▶ **Document text**:

## Begin

# I Like The Look Of This



## mach 0.0013137 (Jan 10, 2005)

Seiko WWII Japanese Naval Aviation Watch Limited Edition Re-Issue item 170095120056









But my money is tied up in other nice things, oh well such is life









BTW I`ve posted this in the faint hope that some UK based complusive `Flipper` will buy it, keep it long enough before they get bored for me to be able snap it up when it appears in the sales forum, go on John/Mark you know you want it


----------



## jasonm (Nov 22, 2003)

That is nice indeed, I wonder if the 48mm includes the crown?


----------



## Nalu (Nov 28, 2003)

Interesting, I wonder how many constitute and LE for Seiko







Seems an LE Seiko of such significance would sell for more than that - anyone heard of this watch before? Sorry to be so sceptical, but ePrey listing text is useless without independant verification IME.


----------



## jasonm (Nov 22, 2003)

I think it is legit, Im sure Ive seen it before on the SCF...

## End

▶ **Data**:
## Begin

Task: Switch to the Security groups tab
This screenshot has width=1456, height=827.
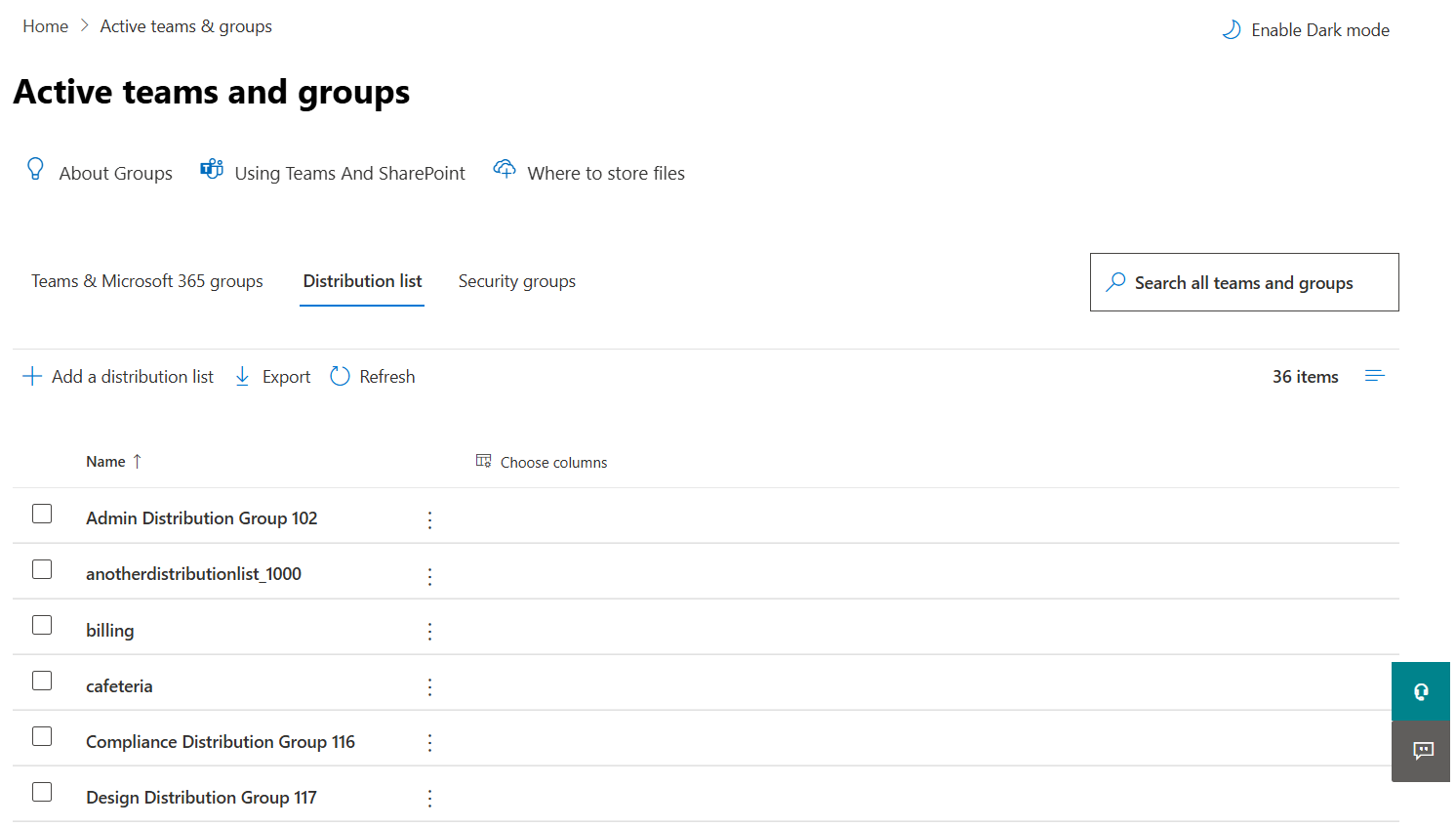Action: [516, 281]
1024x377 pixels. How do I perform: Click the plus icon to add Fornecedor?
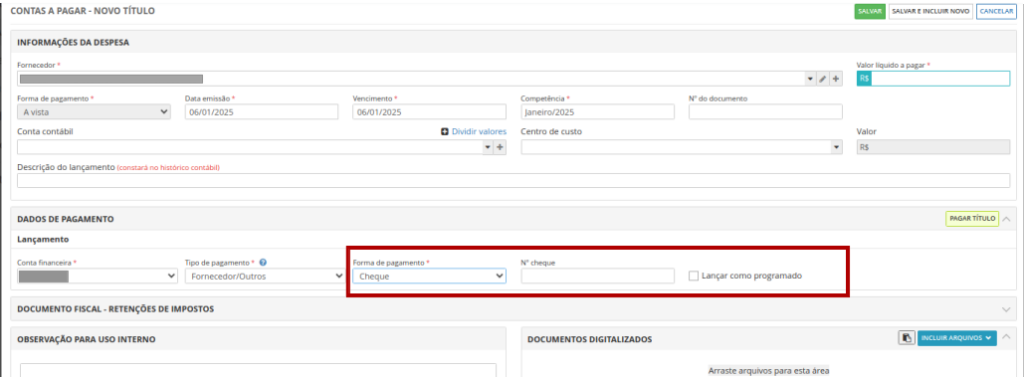pos(835,79)
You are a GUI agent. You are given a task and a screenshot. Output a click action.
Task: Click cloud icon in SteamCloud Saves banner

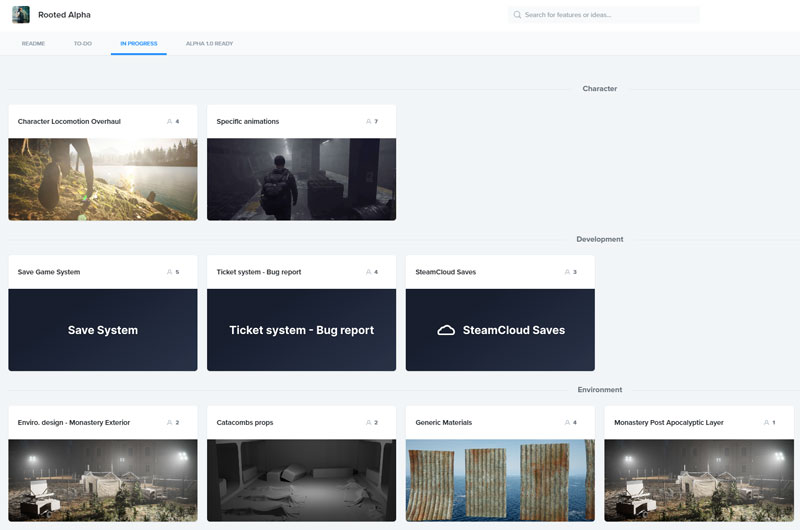(x=446, y=330)
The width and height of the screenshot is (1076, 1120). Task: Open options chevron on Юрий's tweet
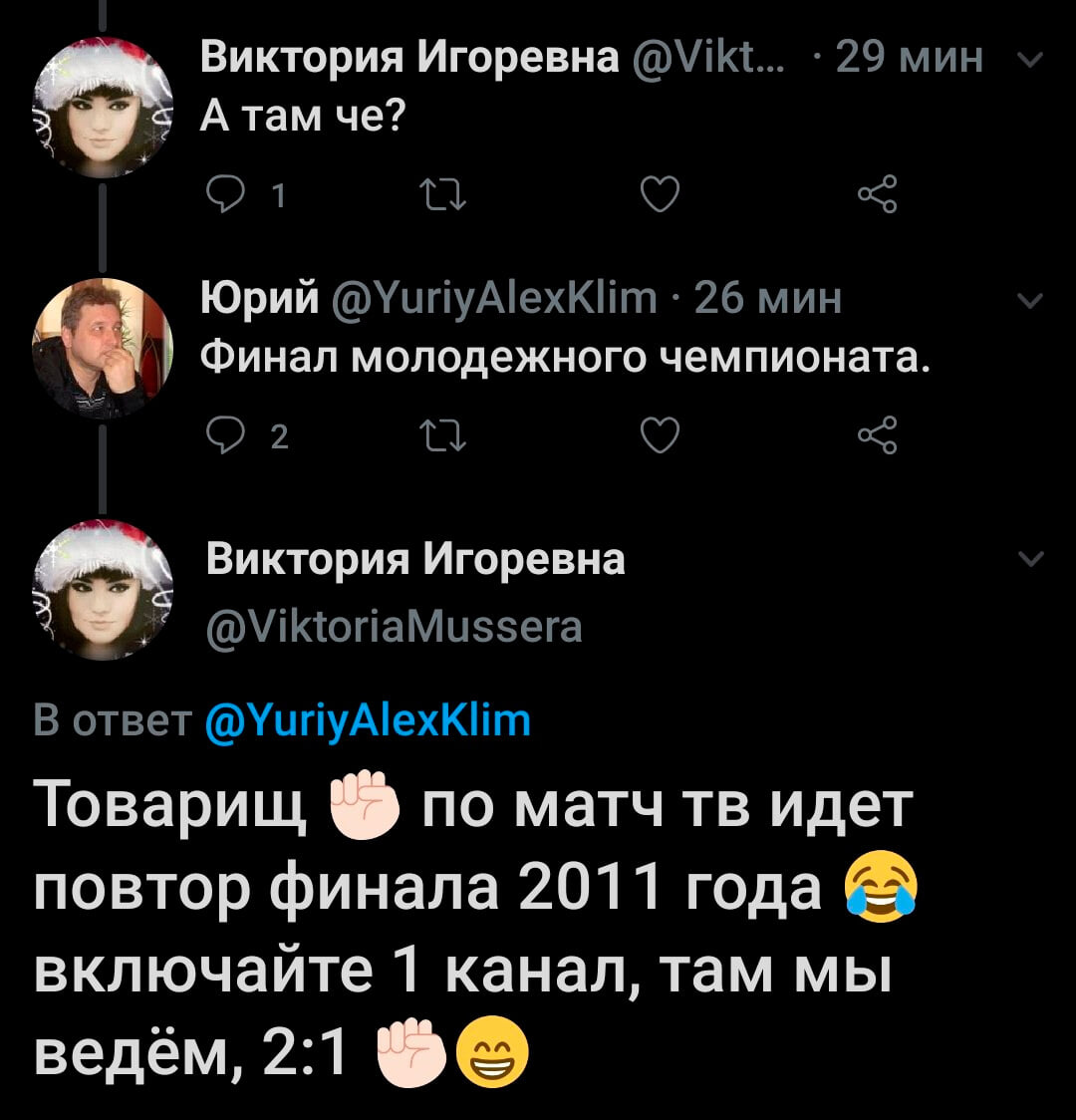[1029, 301]
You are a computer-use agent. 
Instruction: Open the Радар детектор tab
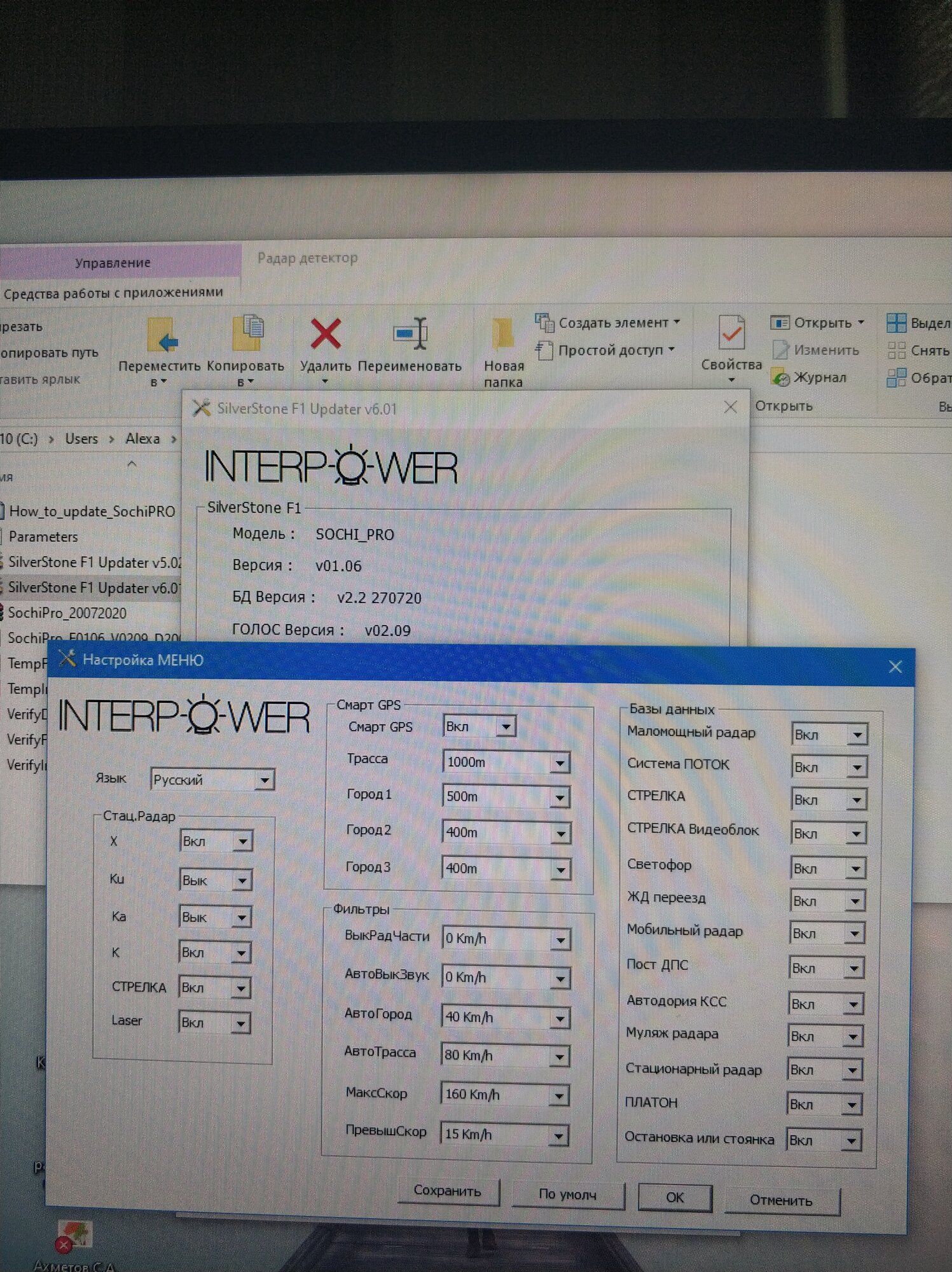point(307,258)
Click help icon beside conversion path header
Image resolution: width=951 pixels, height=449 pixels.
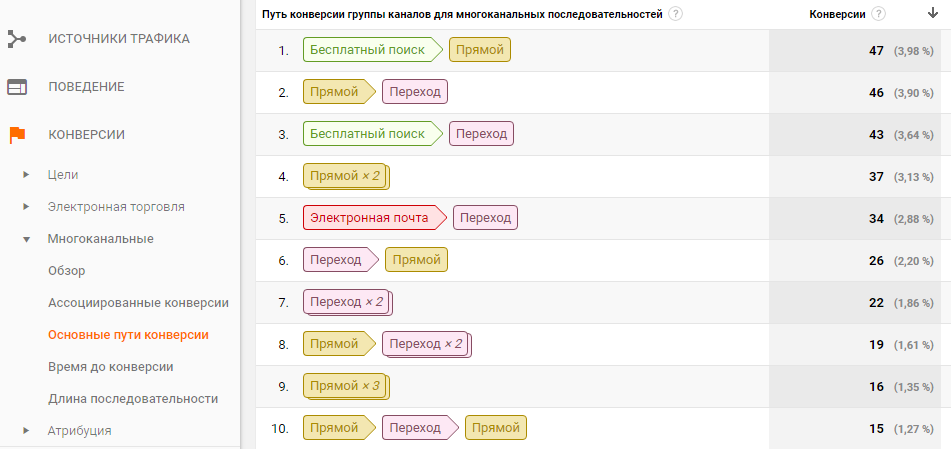coord(677,14)
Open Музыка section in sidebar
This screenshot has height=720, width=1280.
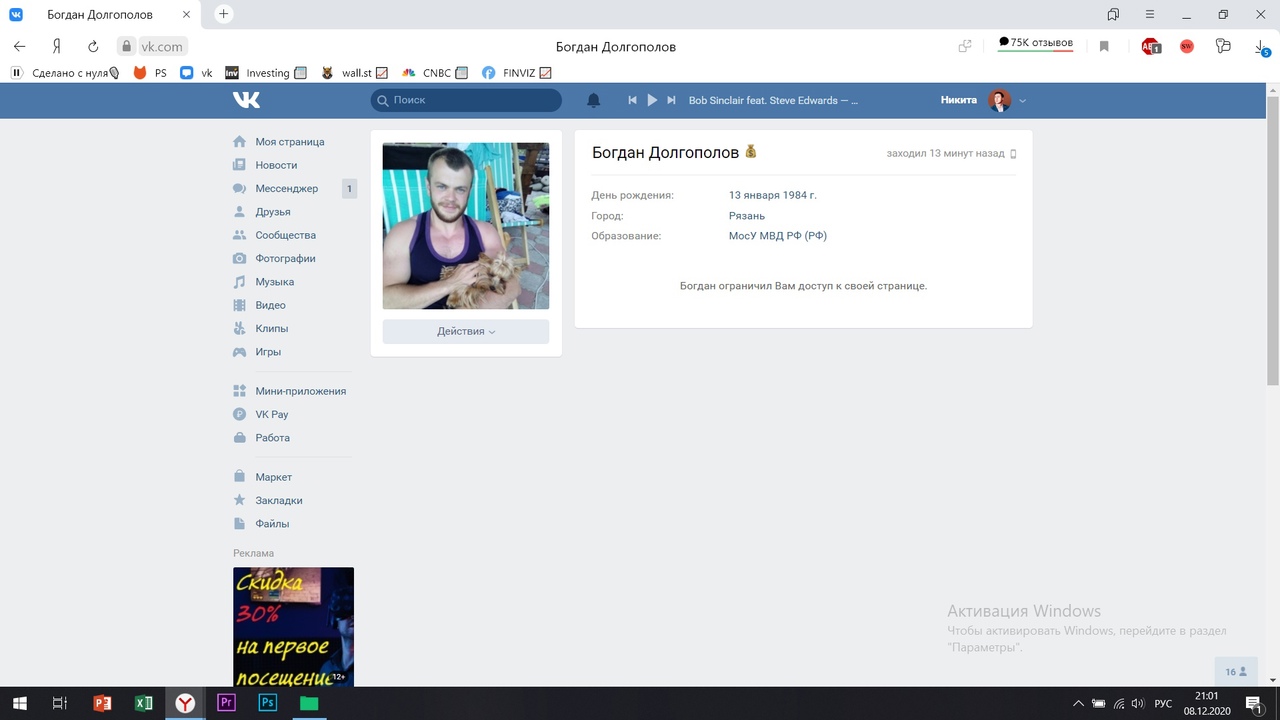(x=274, y=282)
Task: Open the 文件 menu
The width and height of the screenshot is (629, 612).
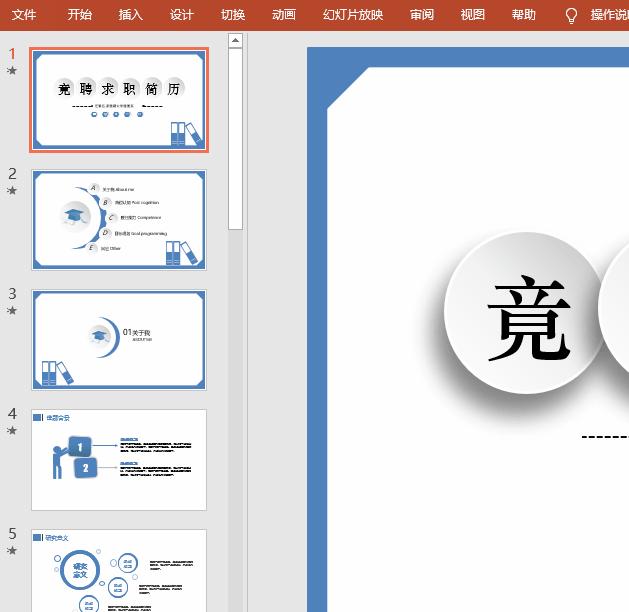Action: (x=24, y=15)
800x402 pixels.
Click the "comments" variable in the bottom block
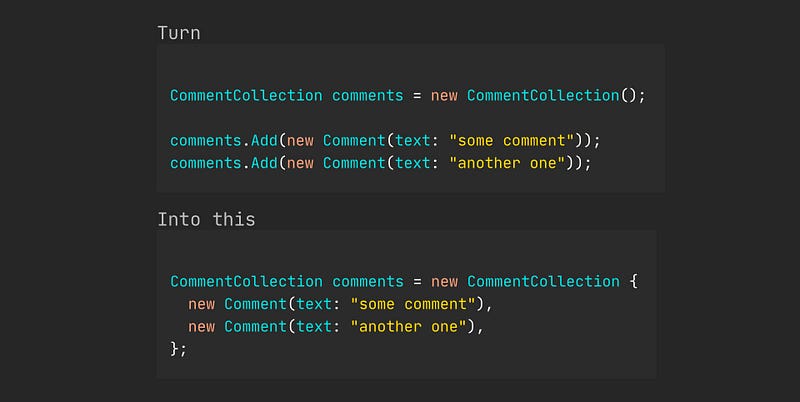pos(367,282)
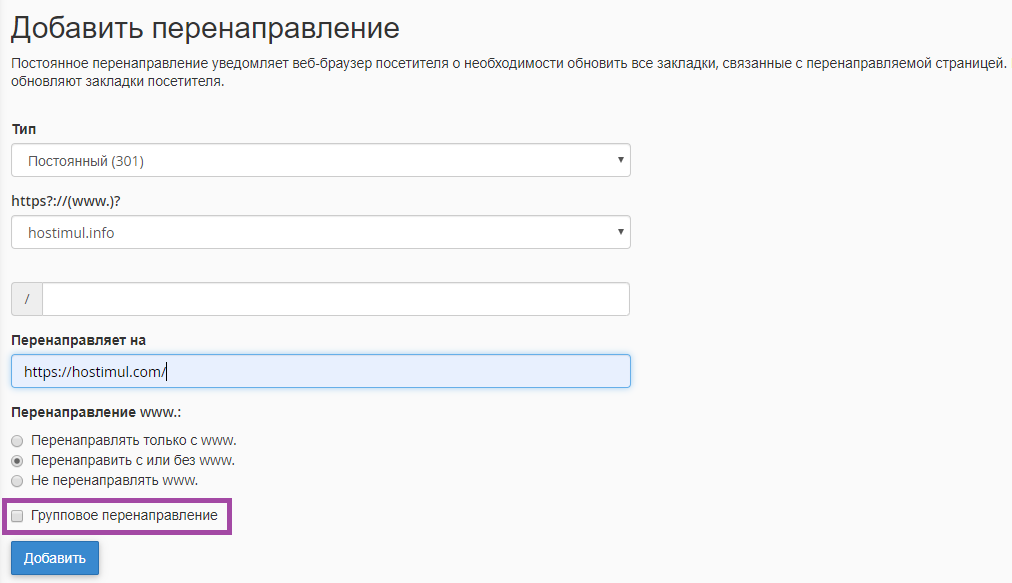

## End

▶ **Challenges**:
1. List every distinct username that posts in the Seiko watch thread.
2. Carry on the Seiko watch thread from its final post onward.
None of the material is needed here.

▶ **Answers given**:
1. mach 0.0013137, jasonm, Nalu

2.
----------



## jasonm (Nov 22, 2003)

This ones a re-issue


----------



## mach 0.0013137 (Jan 10, 2005)

Nalu said:


> Interesting, I wonder how many constitute and LE for Seiko
> 
> 
> 
> ...


One of these was sold on another Yorkshire based forum last year 



rondeco said:


> jasonm said:
> 
> 
> > This ones a re-issue
> ...


I saw what I gather was an original one on an American based military watch site a few years ago, I `ve go a picture of it somewhere and AFAIR it was identical


----------



## mach 0.0013137 (Jan 10, 2005)

potz said:


> 5 days to go ... it'll be expensive ...


You Think?


----------



## PhilM (Nov 5, 2004)

I like it Mac







however I wont be bidding so sorry that I can't help you


----------



## mach 0.0013137 (Jan 10, 2005)

17 hours to go & no bids


----------



## mach 0.0013137 (Jan 10, 2005)

Well it went for the starting price, won by someone with a strangely familiar name









Hmmm, I wonder, could it be?


----------



## Nalu (Nov 28, 2003)

Some loon!









Pics here first, thanks RLT. I think


----------



## mach 0.0013137 (Jan 10, 2005)

Nalu said:


> Some loon!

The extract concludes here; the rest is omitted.